Hospitals and surgeries are all I've ever known. The days I'd have to skip school to go to doctors appointments were fun at first but as I got older and I grew to understand what was going on, they'd often end in disappointment and tears. I remember the time my parents and I went to the doctors office for a regular check up, only to leave realizing I would need yet another surgery. I remember the slow growing pit in my stomach as we walked from the hospital on the sidewalk back to my father's truck, as tears from my mothers' eyes were hitting the pavement with every step she took. Every surgery marked a milestone in my life and every surgery was a step in a hopeful better direction.
Looking at me, I'm not your average advocate for brain injury. I can live a daily normal life without the help of others. I do everything the way other people do, there's just certain things I may have to work harder at. I am just like the peers around me, which is why my condition comes as a shock when I tell people. Most people don't understand that brain injury comes in many forms. They will link us all together and deem us disabled or abnormal. But I like to say that I'm not disabled, I'm just differently abled. My brain injury affected the part of my brain that deals with math. Ever since elementary school, math has been the biggest struggle.

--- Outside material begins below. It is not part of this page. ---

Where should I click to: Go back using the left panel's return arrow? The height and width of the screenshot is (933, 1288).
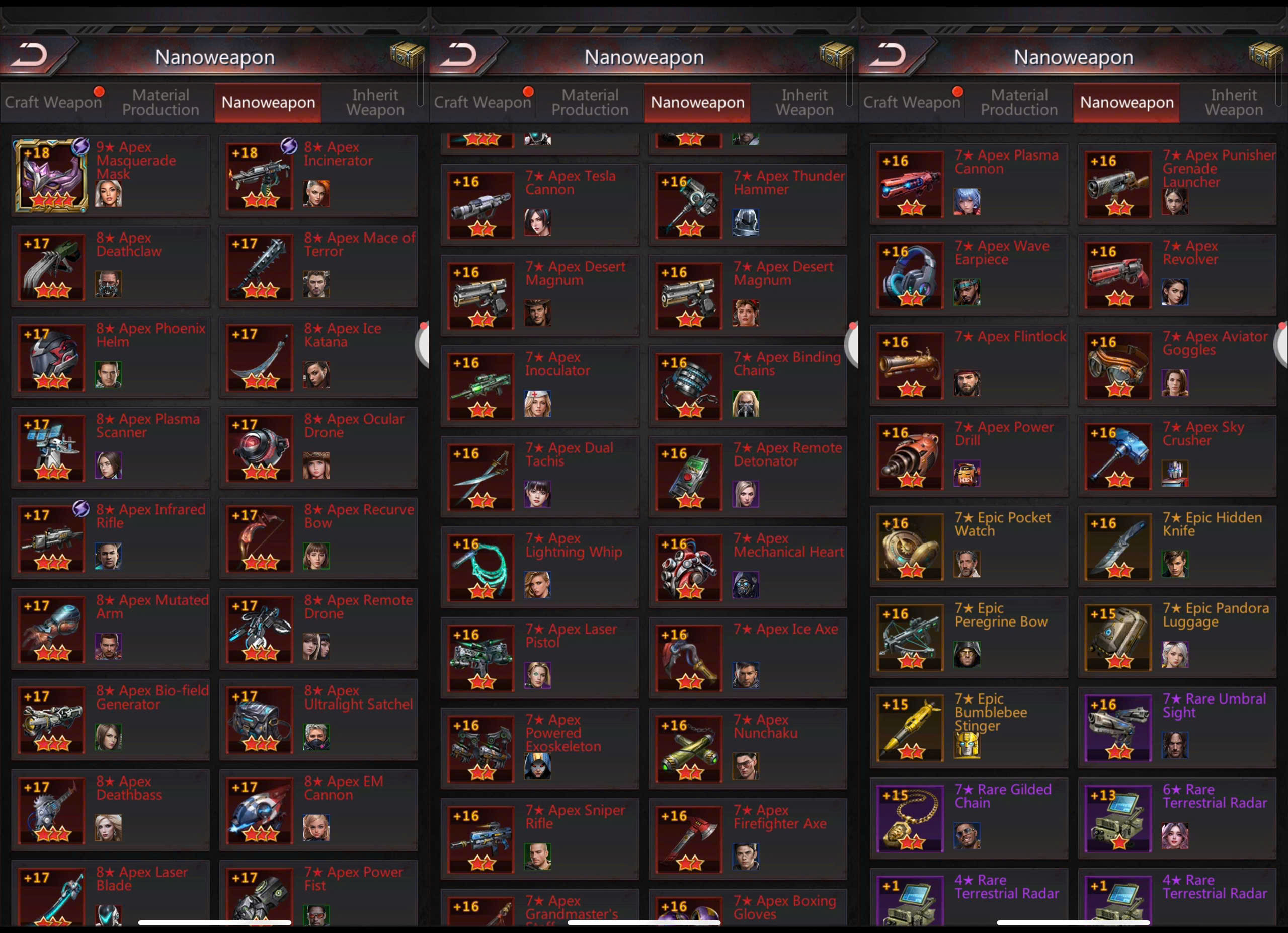coord(31,56)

My reoccurring papolomatosis has prevented me from being able to sing again. I can't play certain sports because of my brain injury, which crushed my dreams of becoming a softball player when I was younger. All of the anesthesia I've undergone because of my surgeries caused me to have short term memory loss and I had to learn how to work around memorizing things.
When I tell people I've had 19 surgeries the reactions are always the same. There's shock and sympathy, but sympathy isn't what I want. My brain injury has gave me a better outlook on life. My life to this day wouldn't be the same without it. I had to learn how to become strong at a young age; strong not just for me but for my family as well. I always told myself that no matter what happened, this would make me into a better person and I believe it has. In May, I graduated college with a degree in Journalism and Public Relations, something I had dreamt about for years. I've achieved goals I've set for myself and that I continue too. Its not easy, theres many complications that can happen with my brain injury. It's something I'll have to live with for the rest of my life. Instead of being ashamed of it, I'm proud of it. My brain injury has made me into the person I am today.